With AI-moderated interviews, you don't. You can have 200 people go through a 30-minute conversation – in 48 hours instead of six weeks. The result is neither a classic qual project nor a survey, but something in between: qualitative depth at quantitative scale.
Here's how it works for us: a researcher defines the interview guide and research questions. The AI conducts the conversations. The analysis pipeline extracts patterns from the transcripts – semantic similarities, theme clusters, sentiment trajectories. What would take weeks manually is available as a structured report within a day or two.
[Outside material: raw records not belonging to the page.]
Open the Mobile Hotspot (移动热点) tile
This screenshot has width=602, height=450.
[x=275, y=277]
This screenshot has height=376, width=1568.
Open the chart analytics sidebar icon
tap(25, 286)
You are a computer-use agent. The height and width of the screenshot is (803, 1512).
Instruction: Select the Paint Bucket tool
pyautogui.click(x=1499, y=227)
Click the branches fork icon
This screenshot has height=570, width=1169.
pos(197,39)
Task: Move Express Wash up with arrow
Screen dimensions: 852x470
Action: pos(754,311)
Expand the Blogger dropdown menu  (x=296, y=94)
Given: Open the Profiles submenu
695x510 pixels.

This shifts the dynamics of research projects. When research no longer costs six weeks and 15,000 euros, the most common excuse disappears: "We don't have the budget right now." Research becomes something you do before every major product decision, not just once a quarter.
When surveys still make sense
Surveys aren't useless – they're a specific tool for specific questions.
Benchmarking works well with surveys. If you send the same NPS questionnaire four times a year and track the trend, you don't need an interview. Standardised metrics like CSAT or CES have their value as seismographs: they show that something has changed, even if they don't show what.
For large demographic studies focused on distributions – how many, how often, which age group – the questionnaire remains the more efficient method. And for screening questions that pre-qualify participants for deeper conversations, short surveys are still the tool of choice.
The question isn't "survey or interview" but "what information do I need?" If you want to know how many of your users are aware of a feature, use a survey. If you want to know why they don't use it, have a conversation.
Try it yourself
It's hard to describe what an AI-moderated interview feels like. Best to experience it firsthand. We're running an open study right now – 20 minutes, no login, straight in the browser.
Frequently asked questions
Can AI-moderated interviews completely replace surveys?
No. For standardised tracking (NPS, CSAT), large demographic studies, and benchmarking, surveys remain the right tool. AI interviews replace surveys where the why matters – anywhere open questions, follow-ups, and contextual understanding are what count.
How valid are the results from AI-moderated interviews?
In a controlled study from the University of Mannheim, AI-moderated interviews produced significantly richer data and zero nonsensical responses when answering identical questions – compared to a ten percent gibberish rate in traditional questionnaires. Participants also rated the interview experience with higher satisfaction than the survey format.
What does an AI-moderated interview cost compared to a survey?
A survey with 1,000 participants costs between 2,000 and 10,000 euros depending on panel and complexity, delivering quantitative distributions. A qualitative research project with 10 to 20 human-moderated interviews costs 12,500 to 25,000 euros. AI-moderated interviews offer qualitative depth at a fraction of traditional interview costs while accommodating hundreds of participants simultaneously.
Do participants know they're talking to an AI?
Yes, and that's by design. Transparency about AI use isn't just a legal requirement under the EU AI Act – it actually improves openness in practice. People speak more honestly with an AI than with a human interviewer, because social desirability bias drops away.